Consequently, it is extremely important to monitor the depth of the mulch to ensure that it’s not actually hurting your landscape.

One solution to this common issue of over-mulching is to utilize the leaves that fall onto your property each year. Nature has a way of regenerating and promoting healthy growth. Leaves are there for us to use. They are full of minerals that their trees soaked up from the soil and promote soil health. Earthworms and microorganisms are waiting to break down leaf mulch and turn it into organic matter. As the leaves are broken down, they:

  • Improve soil structure
  • Add organic material to the soil food web
  • Protect against compaction and erosion
  • Retain moisture

Additionally, leaves provide habitat for insects and critters. These critters are essential to your yard’s ecosystem as they provide pollination for plants and food for birds.

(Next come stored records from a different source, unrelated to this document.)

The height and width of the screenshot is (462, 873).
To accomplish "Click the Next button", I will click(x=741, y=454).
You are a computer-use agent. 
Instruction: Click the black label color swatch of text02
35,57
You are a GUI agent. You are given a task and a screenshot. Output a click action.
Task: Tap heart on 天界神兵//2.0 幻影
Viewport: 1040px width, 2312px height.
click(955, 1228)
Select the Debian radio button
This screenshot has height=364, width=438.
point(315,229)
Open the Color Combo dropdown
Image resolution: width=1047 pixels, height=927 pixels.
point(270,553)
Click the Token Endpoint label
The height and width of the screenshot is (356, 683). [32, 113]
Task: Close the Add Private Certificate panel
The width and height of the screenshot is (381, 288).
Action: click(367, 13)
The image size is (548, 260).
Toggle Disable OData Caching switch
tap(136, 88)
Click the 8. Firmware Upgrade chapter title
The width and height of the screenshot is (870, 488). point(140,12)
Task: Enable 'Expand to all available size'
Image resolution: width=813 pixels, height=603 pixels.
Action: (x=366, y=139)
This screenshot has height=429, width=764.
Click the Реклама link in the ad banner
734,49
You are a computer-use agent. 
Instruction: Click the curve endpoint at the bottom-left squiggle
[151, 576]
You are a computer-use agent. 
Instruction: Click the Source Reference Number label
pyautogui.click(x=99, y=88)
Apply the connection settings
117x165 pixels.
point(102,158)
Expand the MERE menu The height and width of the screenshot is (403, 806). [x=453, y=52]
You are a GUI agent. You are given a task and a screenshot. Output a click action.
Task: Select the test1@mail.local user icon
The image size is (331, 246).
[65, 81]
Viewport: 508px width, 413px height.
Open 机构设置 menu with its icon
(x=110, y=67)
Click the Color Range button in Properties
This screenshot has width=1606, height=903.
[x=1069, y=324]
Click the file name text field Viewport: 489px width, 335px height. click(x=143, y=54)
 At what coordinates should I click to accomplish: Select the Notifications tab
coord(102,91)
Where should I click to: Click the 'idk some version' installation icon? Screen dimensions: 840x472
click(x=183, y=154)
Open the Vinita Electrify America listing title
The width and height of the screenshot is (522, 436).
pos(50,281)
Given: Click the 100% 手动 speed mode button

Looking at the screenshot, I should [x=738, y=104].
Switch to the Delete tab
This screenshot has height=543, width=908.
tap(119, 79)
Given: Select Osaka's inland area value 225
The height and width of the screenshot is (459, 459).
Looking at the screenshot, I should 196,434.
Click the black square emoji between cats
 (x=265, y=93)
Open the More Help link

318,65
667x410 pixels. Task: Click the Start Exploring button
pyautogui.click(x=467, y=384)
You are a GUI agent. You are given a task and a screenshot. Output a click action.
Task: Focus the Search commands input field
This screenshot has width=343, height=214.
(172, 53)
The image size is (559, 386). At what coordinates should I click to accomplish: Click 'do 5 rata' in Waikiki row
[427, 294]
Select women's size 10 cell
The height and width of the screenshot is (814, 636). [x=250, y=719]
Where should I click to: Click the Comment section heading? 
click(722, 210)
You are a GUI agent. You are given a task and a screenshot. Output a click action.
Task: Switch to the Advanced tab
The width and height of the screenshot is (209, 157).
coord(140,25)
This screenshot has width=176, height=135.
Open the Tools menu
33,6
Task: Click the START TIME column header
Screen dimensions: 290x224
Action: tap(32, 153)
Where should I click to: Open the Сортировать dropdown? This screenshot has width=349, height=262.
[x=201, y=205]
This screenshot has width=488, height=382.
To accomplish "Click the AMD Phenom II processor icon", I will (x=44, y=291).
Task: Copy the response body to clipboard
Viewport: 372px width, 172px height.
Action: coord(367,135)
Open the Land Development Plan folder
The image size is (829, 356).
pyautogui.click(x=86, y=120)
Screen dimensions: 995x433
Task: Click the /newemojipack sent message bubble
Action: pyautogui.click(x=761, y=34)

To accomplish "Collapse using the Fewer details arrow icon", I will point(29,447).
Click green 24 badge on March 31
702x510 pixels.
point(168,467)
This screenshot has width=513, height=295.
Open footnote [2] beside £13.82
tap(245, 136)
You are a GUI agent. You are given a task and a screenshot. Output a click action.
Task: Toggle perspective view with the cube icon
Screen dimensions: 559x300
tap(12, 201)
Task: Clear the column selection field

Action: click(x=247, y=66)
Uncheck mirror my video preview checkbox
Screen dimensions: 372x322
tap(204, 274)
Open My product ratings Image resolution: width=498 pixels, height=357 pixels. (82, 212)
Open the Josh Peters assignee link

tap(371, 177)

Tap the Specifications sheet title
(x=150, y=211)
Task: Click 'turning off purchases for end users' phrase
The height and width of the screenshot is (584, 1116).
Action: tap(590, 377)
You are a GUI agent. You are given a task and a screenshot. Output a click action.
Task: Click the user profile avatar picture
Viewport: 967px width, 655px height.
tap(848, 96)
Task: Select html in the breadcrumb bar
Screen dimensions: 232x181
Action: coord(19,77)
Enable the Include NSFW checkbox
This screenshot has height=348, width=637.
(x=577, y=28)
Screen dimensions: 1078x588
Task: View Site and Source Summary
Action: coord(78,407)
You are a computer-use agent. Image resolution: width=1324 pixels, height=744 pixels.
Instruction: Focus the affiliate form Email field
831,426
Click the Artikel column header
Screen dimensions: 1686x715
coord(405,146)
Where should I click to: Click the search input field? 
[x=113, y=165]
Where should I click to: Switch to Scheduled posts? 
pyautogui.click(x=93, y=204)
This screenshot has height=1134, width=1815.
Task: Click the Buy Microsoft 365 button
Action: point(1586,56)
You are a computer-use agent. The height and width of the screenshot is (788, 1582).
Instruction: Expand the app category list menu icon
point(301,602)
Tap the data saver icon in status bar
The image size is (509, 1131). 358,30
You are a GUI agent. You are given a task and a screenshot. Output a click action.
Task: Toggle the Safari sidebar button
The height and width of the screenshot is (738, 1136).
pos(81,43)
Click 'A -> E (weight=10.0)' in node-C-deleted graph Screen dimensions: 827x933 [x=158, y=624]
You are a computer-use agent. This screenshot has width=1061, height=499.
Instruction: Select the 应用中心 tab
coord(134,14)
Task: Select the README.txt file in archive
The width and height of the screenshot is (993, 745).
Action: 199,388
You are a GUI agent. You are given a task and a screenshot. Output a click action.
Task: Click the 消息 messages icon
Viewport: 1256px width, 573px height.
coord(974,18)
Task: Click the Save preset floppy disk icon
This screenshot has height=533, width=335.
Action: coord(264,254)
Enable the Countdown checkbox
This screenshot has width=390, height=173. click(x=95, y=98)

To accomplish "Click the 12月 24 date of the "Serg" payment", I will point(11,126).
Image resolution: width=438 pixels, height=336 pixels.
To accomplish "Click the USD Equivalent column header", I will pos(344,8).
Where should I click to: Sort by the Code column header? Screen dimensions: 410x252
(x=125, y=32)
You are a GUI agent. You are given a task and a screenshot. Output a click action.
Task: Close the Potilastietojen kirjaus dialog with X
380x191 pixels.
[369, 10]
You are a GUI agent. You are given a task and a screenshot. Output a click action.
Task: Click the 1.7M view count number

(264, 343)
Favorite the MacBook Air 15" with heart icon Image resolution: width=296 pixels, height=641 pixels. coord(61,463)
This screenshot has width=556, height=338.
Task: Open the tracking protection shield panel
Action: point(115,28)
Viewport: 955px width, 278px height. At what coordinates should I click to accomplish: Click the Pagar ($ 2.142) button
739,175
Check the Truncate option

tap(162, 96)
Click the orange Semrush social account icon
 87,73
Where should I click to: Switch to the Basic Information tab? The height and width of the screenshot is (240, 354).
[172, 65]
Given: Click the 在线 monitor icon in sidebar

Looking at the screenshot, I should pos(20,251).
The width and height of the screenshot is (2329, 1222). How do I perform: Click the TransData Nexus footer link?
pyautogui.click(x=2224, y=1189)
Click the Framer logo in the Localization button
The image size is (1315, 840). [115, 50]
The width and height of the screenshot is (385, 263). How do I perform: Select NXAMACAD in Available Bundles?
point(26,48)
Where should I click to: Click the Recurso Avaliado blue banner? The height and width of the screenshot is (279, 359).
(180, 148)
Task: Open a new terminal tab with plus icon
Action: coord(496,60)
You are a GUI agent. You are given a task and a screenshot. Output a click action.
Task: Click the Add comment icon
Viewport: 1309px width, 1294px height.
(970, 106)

Lastly, leaves on the lawn should be mowed using a mulching deck so that they may be returned to the soil where they provide the same benefits discussed above. If your yard is heavily treed and it is impossible to incorporate all of them into the lawn, they can be raked to the nearest garden bed.

Sustainable landscaping practices, such as leaving the leaves on your property and reducing or eliminating the need for additional mulch, are both environmentally beneficial and responsible. Not only are you creating healthier conditions for your landscape by utilizing the readily available pre-existing organic matter, but you are also reducing the need for carbon-emitting equipment such as backpack blowers.